The Coupling Constant

I’m at that age. I’m at the age where everyone is coupling up. The age where things are done in couples. It crept up on me. I didn’t realize that this was a new baseline until it was impossible to ignore. I found myself on a long weekend trip of 11 people, five pairs of these 11 were (surprise!) couples. Let me add by saying that one of the sources of entertainment of the weekend was pairing up the lonely lingering one. The Couples were expected to do the entire weekend together. Maybe they normally do anyway. Still, the declared status of togetherness was overwhelming. People now come in pairs.

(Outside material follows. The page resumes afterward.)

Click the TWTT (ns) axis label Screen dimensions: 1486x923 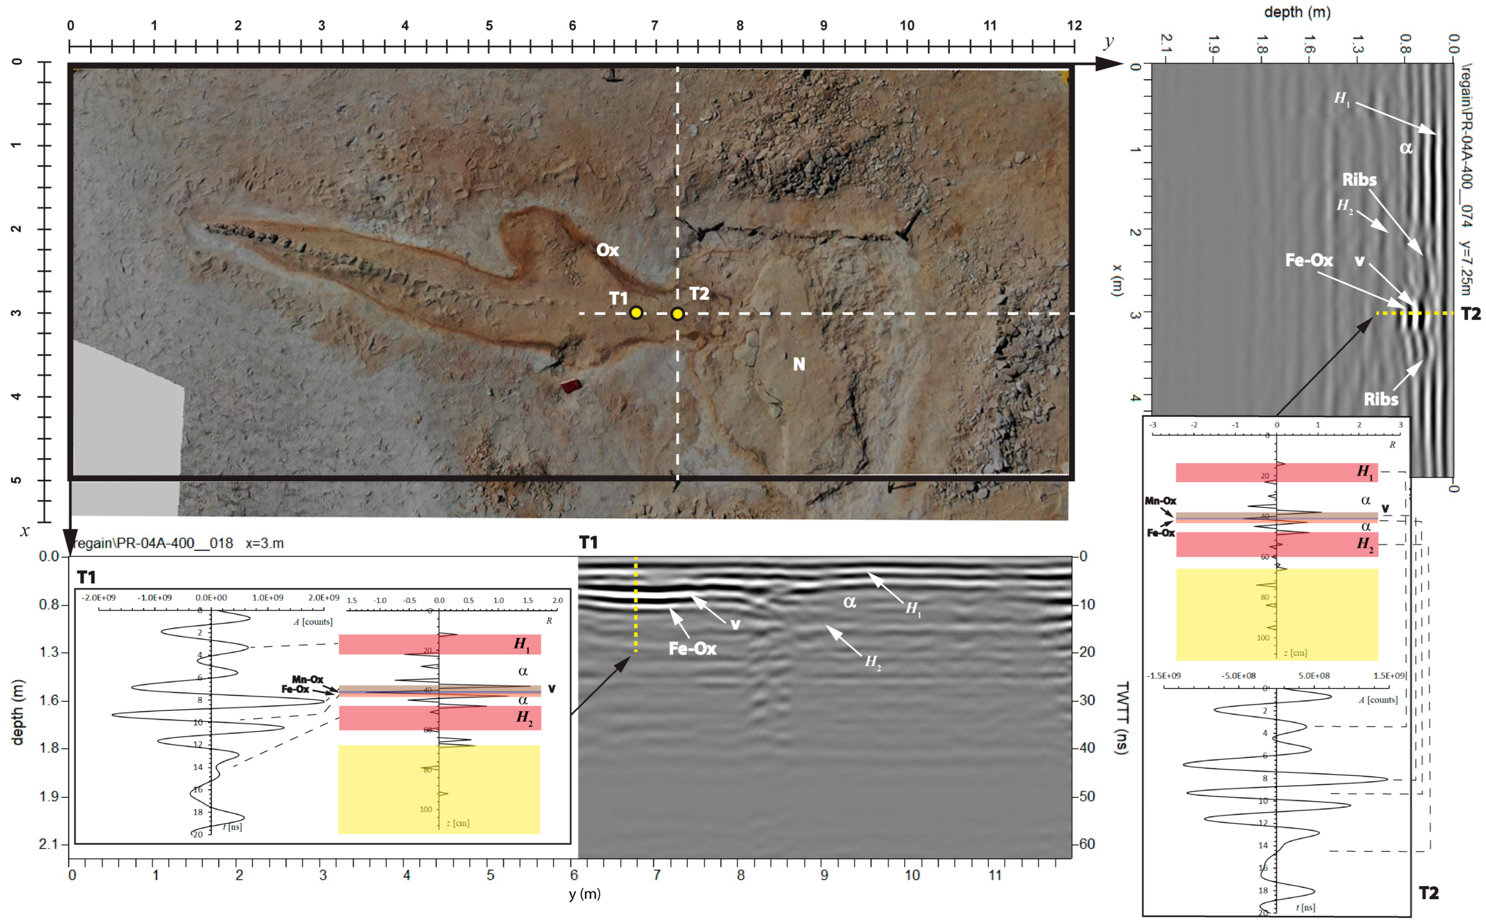1122,717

I found the realization disturbing whether or not you define yourself as being one half of a couple. It’s something that you don’t necessarily realize or care about when it’s just you and the other person. You’re wrapped up in life with this other person. Me and you. I suppose that’s what companionship is taken to mean. But with a group of couples, it seems to morph into something else. Navigation of the social space is different. You’re attached. You’re expected to know one another, complement one another, and present this to the world.

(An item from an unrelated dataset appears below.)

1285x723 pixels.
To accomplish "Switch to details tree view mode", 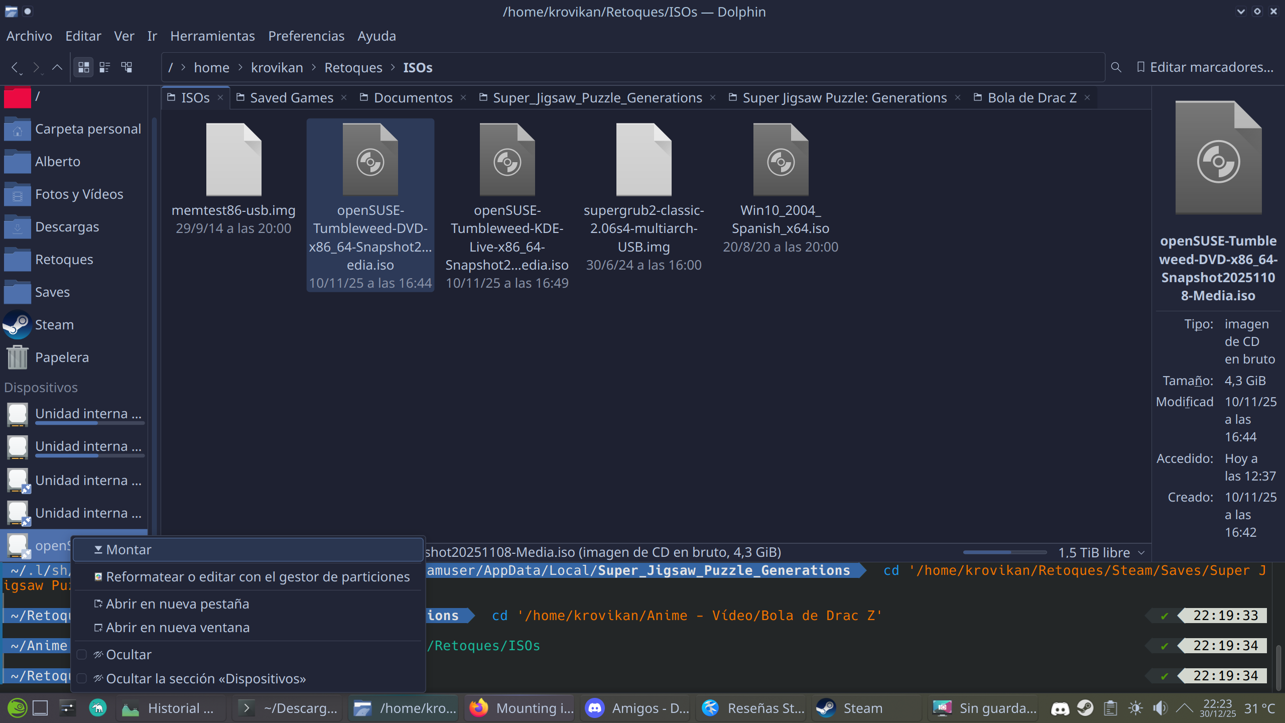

Now, I’m finding it a rarity for people not to be paired up. It’s all too tangible that this is the age where I should expect my peers to have significant others, husbands, and wives, if not families. Too many times in the past month have I already made decidedly wrong assumptions.

“So, you have roommates?”

“No, I have a family.”

“Oh…yeah, those are like roommates…”

It’s a different frame of mind. People come in pairs. Whether it’s the natural course of life, I’m open to debate. Companionship is, of course, a goal from a young age. It’s rooted in humans as the ultra-social species, perhaps even in our wiring for survival. The challenge of it all is maintaining independence and individuality within the couple, even if we’re horribly attached.